RECORD EXCERPTS |

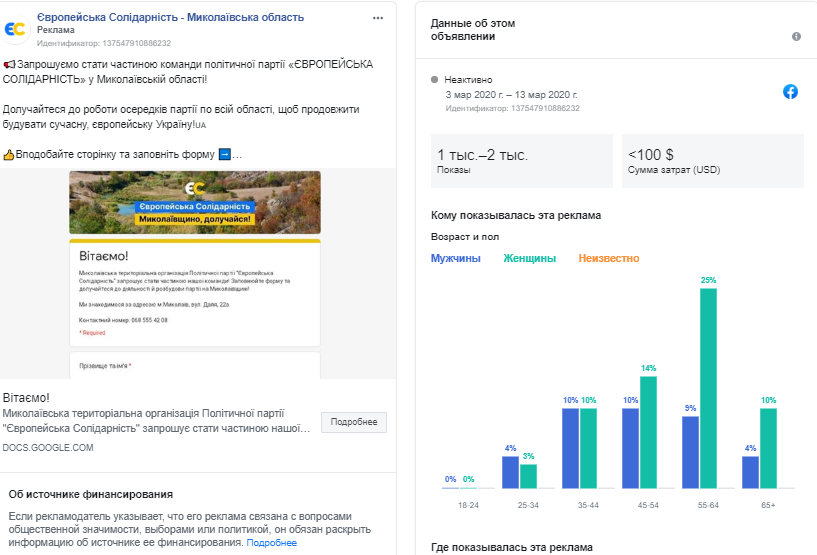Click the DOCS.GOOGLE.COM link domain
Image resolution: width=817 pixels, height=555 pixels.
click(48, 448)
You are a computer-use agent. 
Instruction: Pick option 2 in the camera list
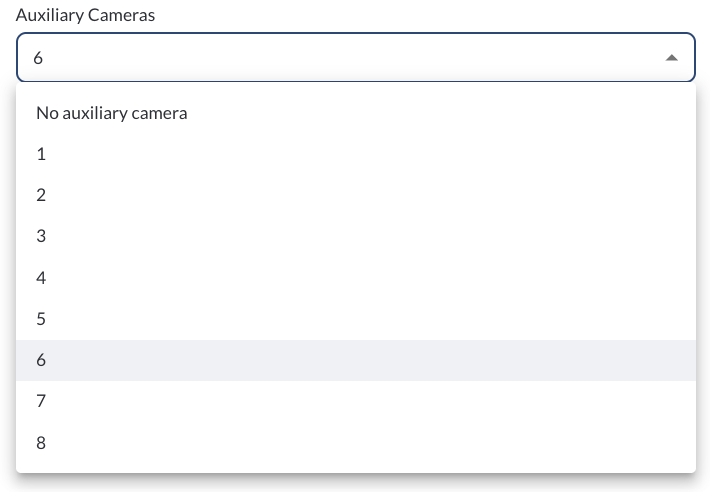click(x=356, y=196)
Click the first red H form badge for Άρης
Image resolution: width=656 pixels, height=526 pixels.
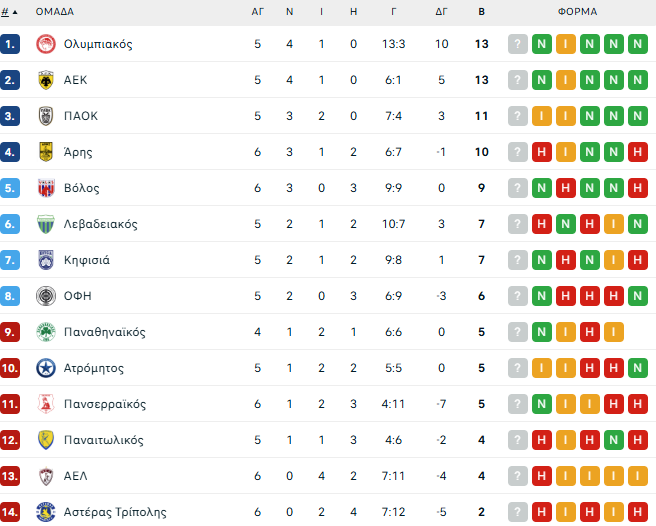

* * *

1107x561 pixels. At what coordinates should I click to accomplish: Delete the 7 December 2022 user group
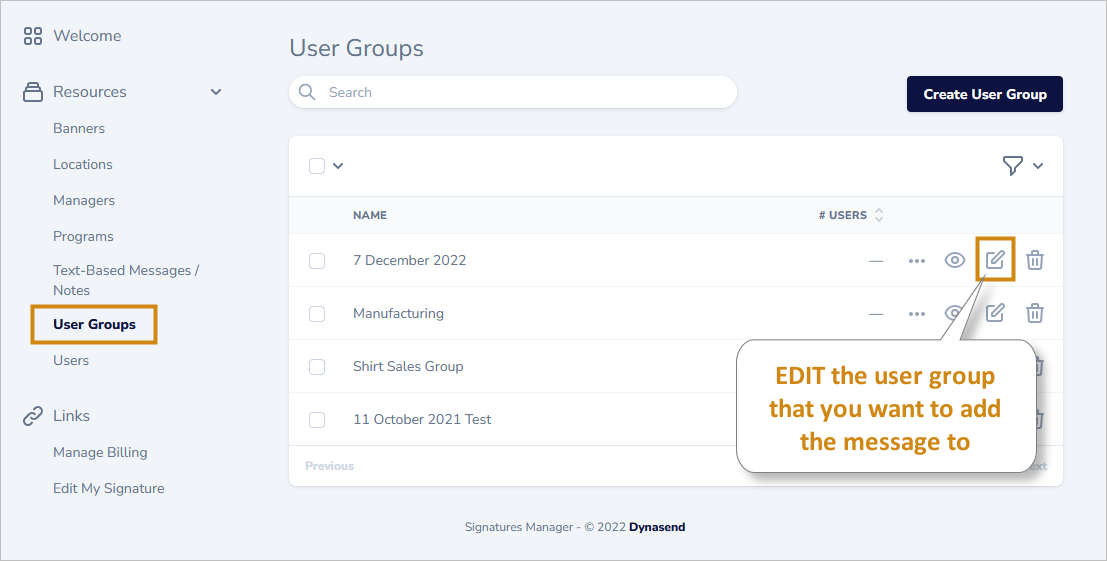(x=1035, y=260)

==

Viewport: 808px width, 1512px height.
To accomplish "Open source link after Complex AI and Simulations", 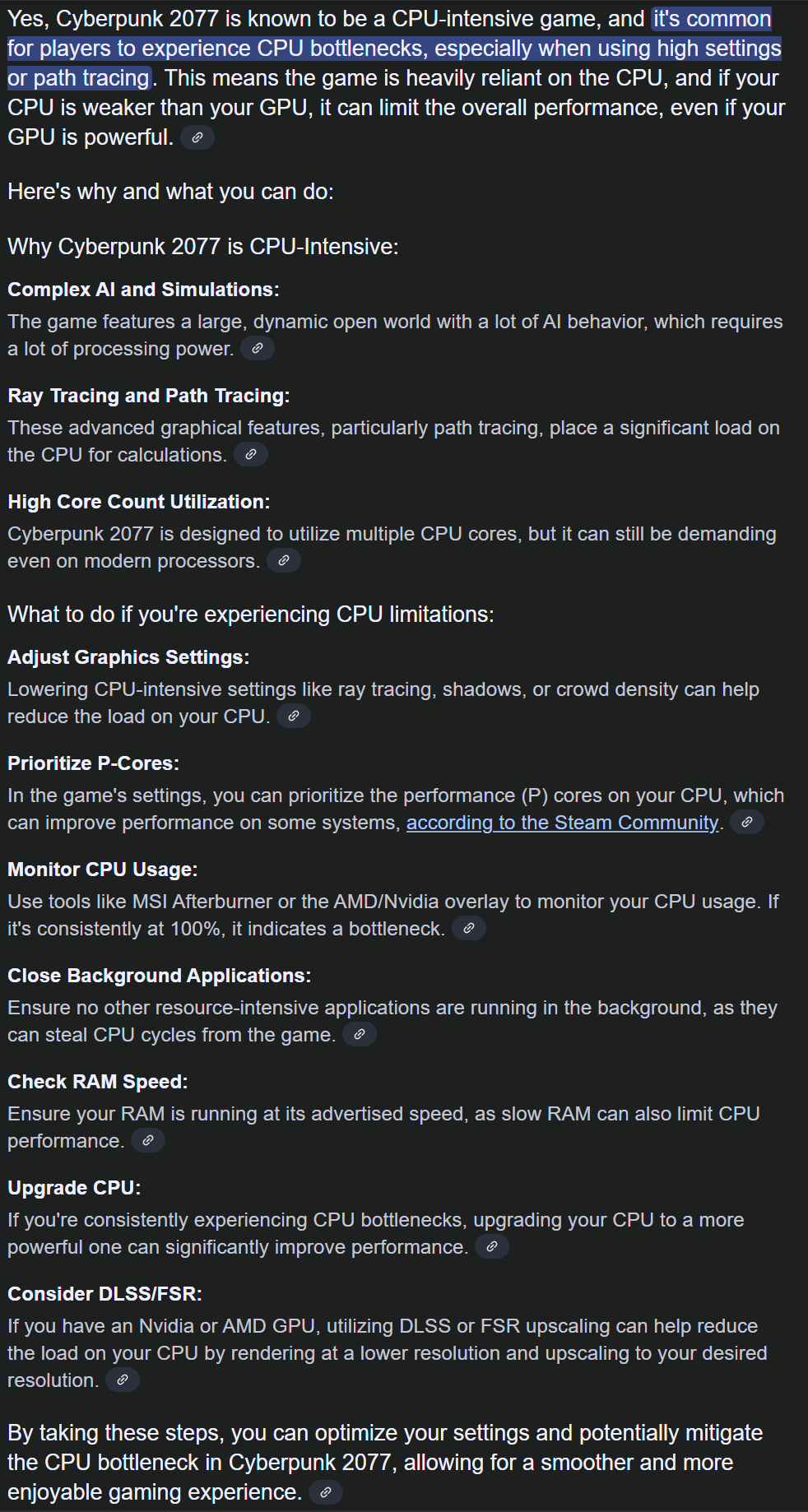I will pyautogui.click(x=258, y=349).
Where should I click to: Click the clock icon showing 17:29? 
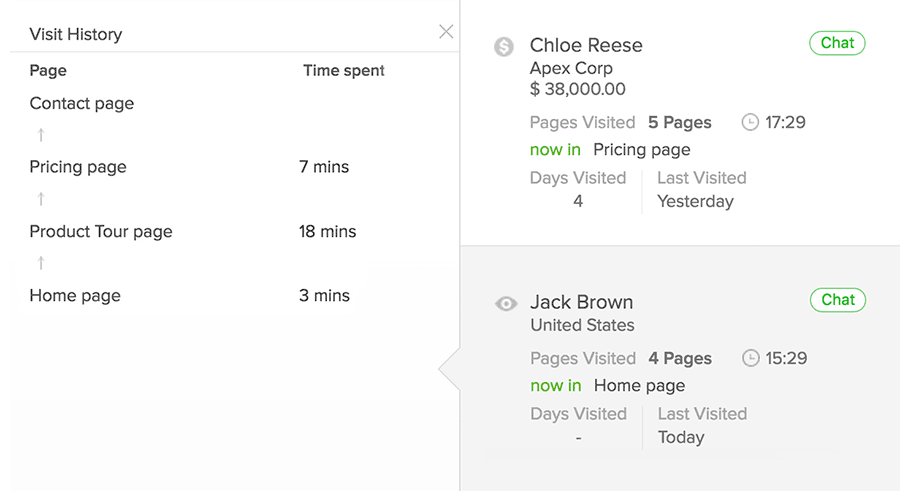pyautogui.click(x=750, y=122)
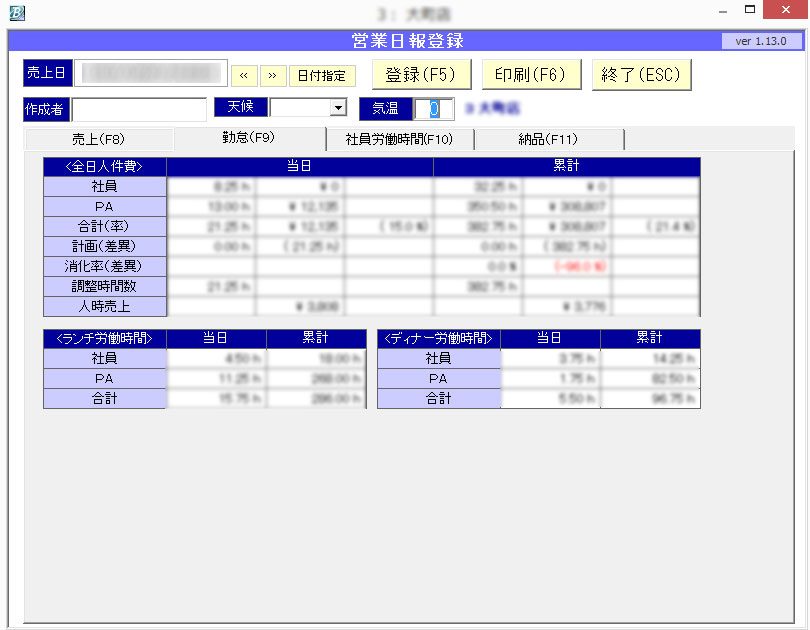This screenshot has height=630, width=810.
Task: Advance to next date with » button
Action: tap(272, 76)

TASK DETAILS | Return a word-for-word copy of the lines above from the one holding "Click the first red H form badge for Άρης" through the one holding "Image resolution: width=656", with both of them included and nothing besides.

RESPONSE BOX |
Click the first red H form badge for Άρης
Image resolution: width=656 pixels, height=526 pixels.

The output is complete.